On hobbyhorse -- The Bush tax cuts were temporary tax cuts that contained the tax hikes we're fighting over now. The sooner the GOP jumps off the Keynesian treadmill (even if it means the so-called cliff) the better. -- Off hobbyhorse.

Shane McGuire
Joined
Feb '12
Shane McGuire

Couldn't disagree more. We've watched Boehner have multiple showdowns with Obama. He's 0-for the last two years. Plus, Obama is 100 times the politician Boehner is, and there is no way Boehner was going to win the politics of the fight.

But politics aside, the proposal was a bad one. Raise taxes on people making over a million dollars a year---that's wonderful PR, you're now anti-millionaire--but now what?
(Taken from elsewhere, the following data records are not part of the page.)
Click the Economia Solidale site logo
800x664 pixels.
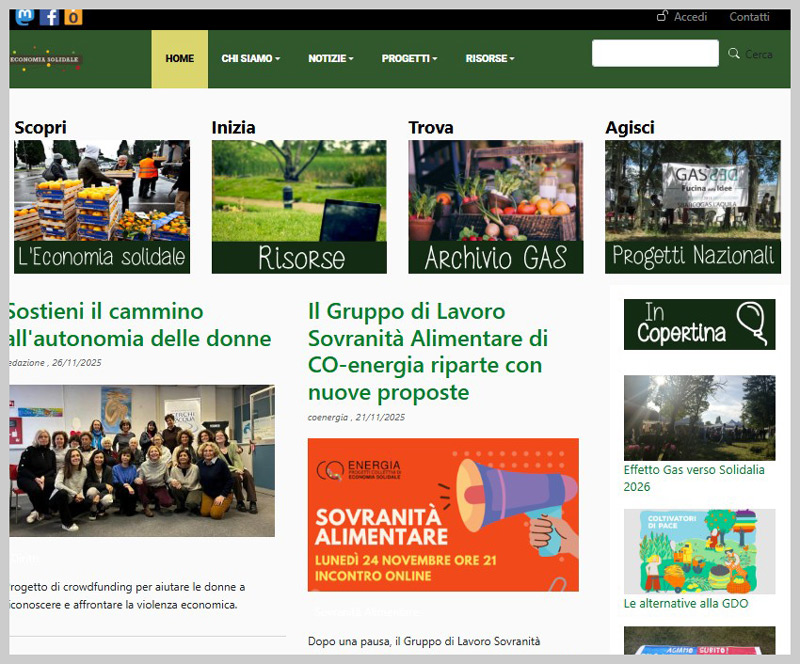click(x=46, y=60)
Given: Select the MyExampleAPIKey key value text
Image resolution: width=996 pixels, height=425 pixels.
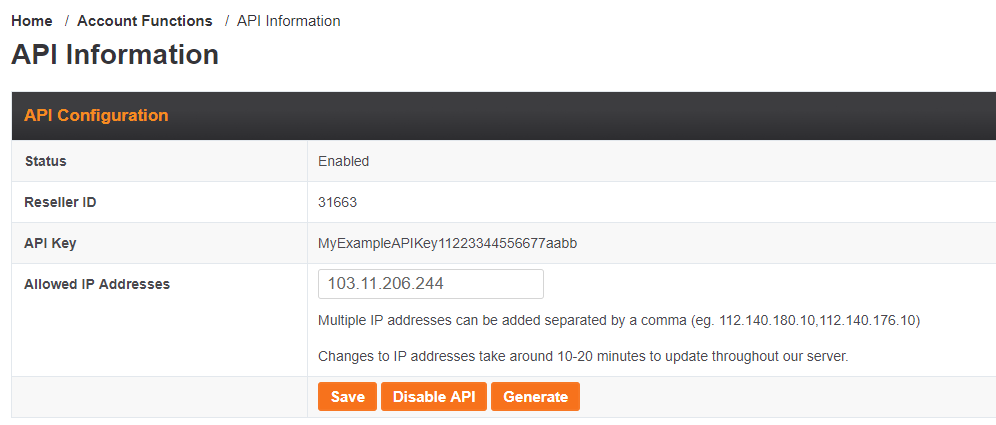Looking at the screenshot, I should (x=447, y=243).
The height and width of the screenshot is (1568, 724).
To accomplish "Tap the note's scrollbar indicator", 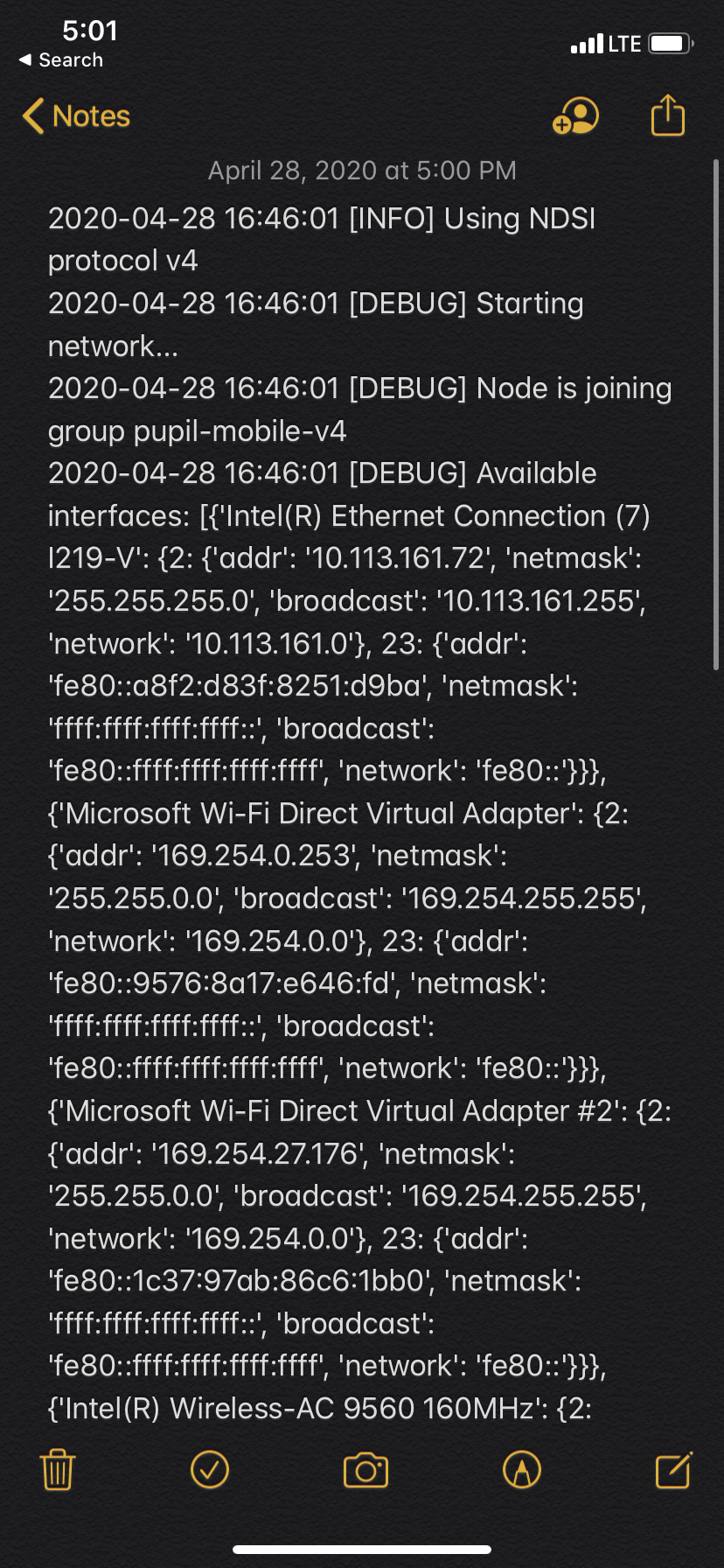I will (716, 415).
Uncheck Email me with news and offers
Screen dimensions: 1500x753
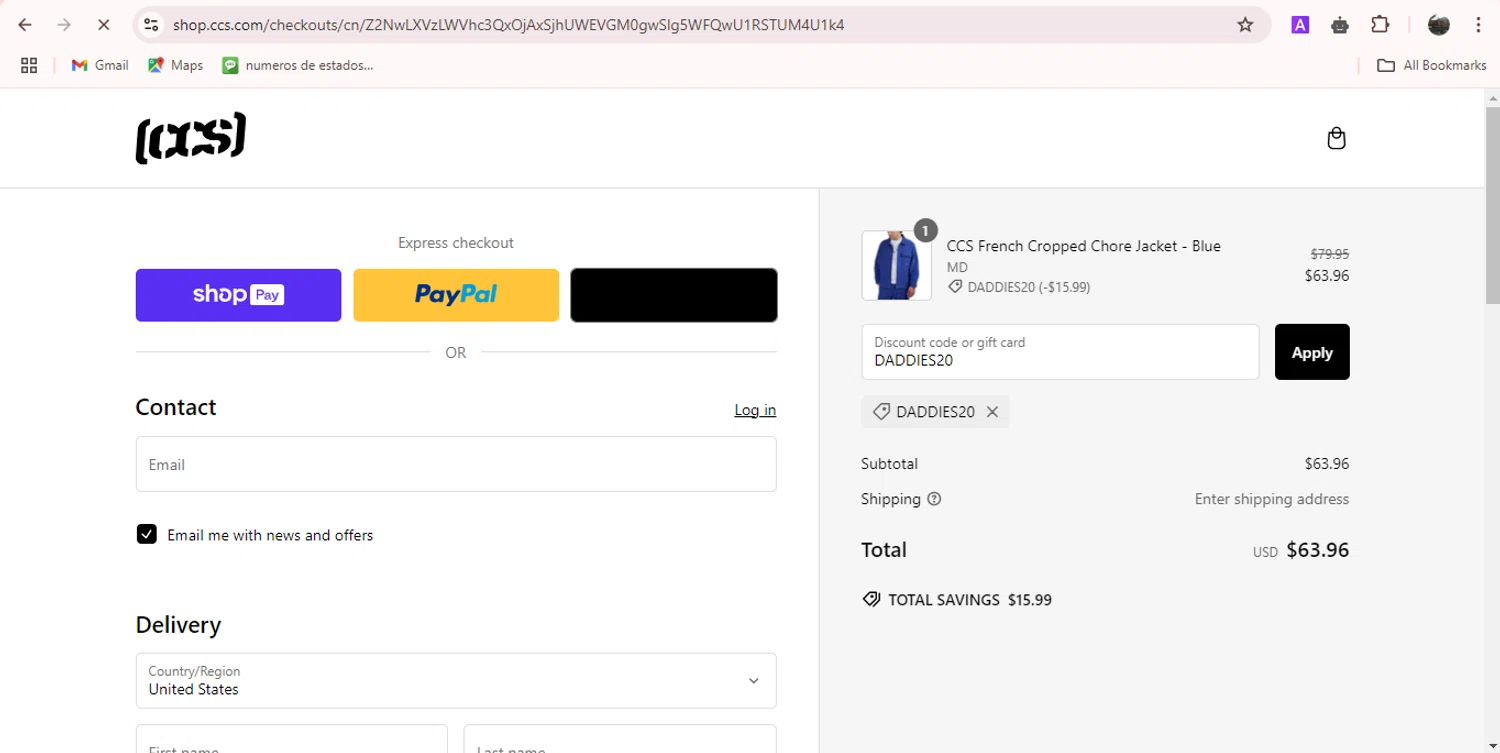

Spending is still out of control and the president won't budge on entitlements.

And if the argument from Boehner is, "we're protecting 99.81% of taxpayers," then we're just talking about degree. Isn't protecting 95% of taxpayers good? 75%? 60%?

He also gives up the argument on what produces more revenue. Would raising taxes on people making over 1 million a year raise more revenue than would keeping rates the same or cutting them? There's a point at which cutting taxes lowers revenue, but there's a point at which raising taxes lowers revenue too. Where is that point?

More importantly, why are Republicans in the business of raising revenue to the government?

Nanda Panjandrum
Joined
Nov '11
Nanda Panjandrum

Thank you, Trace...Isn't politics the "art of the possible"?